2.3 Authorization; Enforceability. The Company has all corporate right, power and authority to enter into this Agreement and to consummate the transactions contemplated hereby. All corporate action on the part of the Company, its directors and stockholders necessary for the (i) authorization execution, delivery and performance of this Agreement by the Company; and (ii) authorization, sale, issuance and delivery of the Securities contemplated hereby and the performance of the Company’s obligations hereunder has been taken. This Agreement has been duly executed and delivered by the Company and constitutes a legal, valid and binding obligation of the Company, enforceable against the Company in accordance with its terms, subject to laws of general application relating to bankruptcy, insolvency and the relief of debtors and rules of law governing specific performance, injunctive relief or other equitable remedies, and to limitations of public policy.
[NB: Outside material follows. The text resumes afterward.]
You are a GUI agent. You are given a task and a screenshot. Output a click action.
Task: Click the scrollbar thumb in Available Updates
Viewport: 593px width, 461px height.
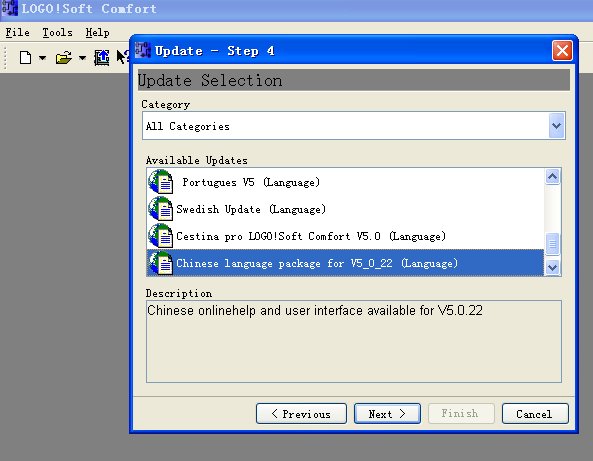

The Common Stock, when issued and fully paid for in accordance with the terms of this Agreement, will be validly issued, fully paid and nonassessable. The issuance and sale of the Shares of Common Stock contemplated hereby will not give rise to any preemptive rights or rights of first refusal on behalf of any person which have not been waived in connection with this offering.

2.4 No Conflict; Governmental Consents.

(a) The execution and delivery by the Company of this Agreement and the consummation of the transactions contemplated hereby will not result in the violation of any material law, statute, rule, regulation, order, writ, injunction, judgment or decree of any court or governmental authority to or by which the Company is bound, or of any provision of the Articles of Incorporation or By-Laws of the Company, and will not conflict with, or result in a material breach or violation of, any of the terms or provisions of, or constitute (with due notice or lapse of time or both) a default under, any lease, loan agreement, mortgage, security agreement, trust indenture or other agreement or instrument to which the Company is a party or by which it is bound or to which any of its properties or assets is subject, nor result in the creation or imposition of any lien upon any of the properties or assets of the Company.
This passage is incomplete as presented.